As CEO of the ACT, I do more than my fair share of attending events and conferences run by, and for, other professional bodies. Afterwards I am struck by a number of consistent thoughts.
Firstly, there is the need for professional bodies to be heard as the representative voice of their profession. To a large extent, the traditional focus of professional bodies in the business environment has been about messages of scale: ‘We’re the biggest’, ‘We’re the fastest growing’ and so on. While these messages play to members and potential students, they could be considered inward-looking.
But the financial crisis has meant that associations have had to respond to a fundamentally new audience in the arenas of regulation and legislation that involves players not previously involved or even in existence. Most critically, governments, regulators and others need to hear the strategic concerns of corporate treasurers working within the real economy. At the recent ACT winter keynote event, a large majority of the audience of over 300 treasurers was emphatic in saying that regulators weren’t getting it right, nor were they really responding to the concerns of the real economy. What I think is important, therefore, and what I want the ACT (and the European Association of Corporate Treasurers) to do is to speak clearly and consistently with a single voice, but with a collective view, to this audience.
Secondly, there is the ‘what’. This is the challenge of dealing with what a treasurer recently described to me as “a whole new world of pain” – namely, the regulatory stew that is being brought to the boil, particularly in the EU and the US. The ‘pain’, of course, is coming from overlapping rules, politically motivated intervention and a general lack of concern for the end user, especially the corporate end user, of financial services. I could cite examples related to OTC derivatives, bank ‘ring-fencing’ or the financial transaction tax. What’s key here, however, is that someone hears the message about the need for a joined-up approach to financial systems management that is not simply an exercise in puffing up central bankers or settling old political scores.
Lastly, there is the ‘how’. As an example, one fallout from the financial crisis and the subsequent desire of authorities to reduce risk in the financial system is the new regulation of derivatives, which will also hit non-financial companies, even though they were not a cause of the crisis.

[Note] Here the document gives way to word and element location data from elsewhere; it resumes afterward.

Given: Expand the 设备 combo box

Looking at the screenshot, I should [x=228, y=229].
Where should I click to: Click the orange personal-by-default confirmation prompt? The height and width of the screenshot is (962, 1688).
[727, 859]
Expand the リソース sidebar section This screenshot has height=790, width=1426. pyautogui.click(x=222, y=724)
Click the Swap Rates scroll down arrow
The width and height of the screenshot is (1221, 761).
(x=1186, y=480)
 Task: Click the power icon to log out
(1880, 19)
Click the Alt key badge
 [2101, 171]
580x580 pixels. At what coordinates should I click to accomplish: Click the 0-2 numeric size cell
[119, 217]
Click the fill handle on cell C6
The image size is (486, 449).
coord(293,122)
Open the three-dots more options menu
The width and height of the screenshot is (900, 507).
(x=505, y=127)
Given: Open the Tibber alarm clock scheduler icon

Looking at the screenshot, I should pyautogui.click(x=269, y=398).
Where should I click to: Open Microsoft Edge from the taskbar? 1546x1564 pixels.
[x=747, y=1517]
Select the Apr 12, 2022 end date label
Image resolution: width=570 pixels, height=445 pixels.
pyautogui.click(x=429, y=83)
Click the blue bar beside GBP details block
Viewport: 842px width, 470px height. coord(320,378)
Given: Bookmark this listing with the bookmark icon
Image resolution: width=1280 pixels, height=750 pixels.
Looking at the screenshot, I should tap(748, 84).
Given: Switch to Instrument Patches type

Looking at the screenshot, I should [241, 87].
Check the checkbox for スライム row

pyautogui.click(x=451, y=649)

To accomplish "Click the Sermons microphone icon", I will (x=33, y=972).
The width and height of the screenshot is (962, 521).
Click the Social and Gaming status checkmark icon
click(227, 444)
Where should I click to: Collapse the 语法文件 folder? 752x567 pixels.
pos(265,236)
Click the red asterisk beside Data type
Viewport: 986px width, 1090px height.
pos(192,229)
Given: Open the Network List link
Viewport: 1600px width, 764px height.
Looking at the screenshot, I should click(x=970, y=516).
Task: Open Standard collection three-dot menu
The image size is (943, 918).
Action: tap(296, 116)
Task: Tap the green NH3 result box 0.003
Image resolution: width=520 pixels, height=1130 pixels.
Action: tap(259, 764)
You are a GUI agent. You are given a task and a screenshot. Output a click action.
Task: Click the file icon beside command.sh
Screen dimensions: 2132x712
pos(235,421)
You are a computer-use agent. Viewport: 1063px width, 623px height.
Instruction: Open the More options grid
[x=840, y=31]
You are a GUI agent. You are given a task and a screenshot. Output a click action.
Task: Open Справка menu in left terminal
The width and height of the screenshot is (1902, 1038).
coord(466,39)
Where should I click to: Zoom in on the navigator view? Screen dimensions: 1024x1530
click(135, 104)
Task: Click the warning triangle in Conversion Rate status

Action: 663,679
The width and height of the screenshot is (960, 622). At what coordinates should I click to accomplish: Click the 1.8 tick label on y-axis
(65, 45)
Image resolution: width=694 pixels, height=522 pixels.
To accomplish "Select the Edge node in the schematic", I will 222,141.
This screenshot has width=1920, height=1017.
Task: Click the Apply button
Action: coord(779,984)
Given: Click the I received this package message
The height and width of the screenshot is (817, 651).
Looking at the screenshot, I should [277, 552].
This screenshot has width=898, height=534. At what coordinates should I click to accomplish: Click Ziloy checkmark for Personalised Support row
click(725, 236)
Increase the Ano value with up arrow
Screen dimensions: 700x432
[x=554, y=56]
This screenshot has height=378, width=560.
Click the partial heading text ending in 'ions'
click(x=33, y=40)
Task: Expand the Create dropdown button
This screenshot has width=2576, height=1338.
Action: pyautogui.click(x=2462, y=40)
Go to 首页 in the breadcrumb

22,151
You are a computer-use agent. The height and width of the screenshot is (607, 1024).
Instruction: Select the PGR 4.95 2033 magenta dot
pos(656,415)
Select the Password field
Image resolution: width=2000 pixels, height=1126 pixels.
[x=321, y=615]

European legislation came into force on 16 August 2012, but in their haste to regulate, the authorities had not agreed the full detail at that stage.
What I want the ACT to do is to speak clearly and consistently with a single voice, but with a collective view
The final rules on many of the sections relevant to ordinary companies were only approved in February 2013, with the first obligation on derivative confirmations starting on 15 March. During the ACT’s recent technical webinar (see www.treasurers.org/derivativeregulation), which briefed treasurers on the new obligations, a poll found that banks and service providers are well behind in offering advice and services to their customers. A mere 44% of organisations are only just beginning to hear from a few banks or service providers and 39% have heard nothing from them. This means that regulators have decided on a course of action that market practitioners are barely aware of, barely understand and barely appreciate.
The lack of sense in these regulations extends to all intragroup derivatives – including those between a European Economic Area (EEA) company and a group company outside the EEA. Companies will need to ensure that they are already capturing sufficient data in order to fulfil the reporting requirement once the trade repositories eventually go live. Ask your local, friendly regulator what that’s for, but don’t be surprised at the bluster in the answer.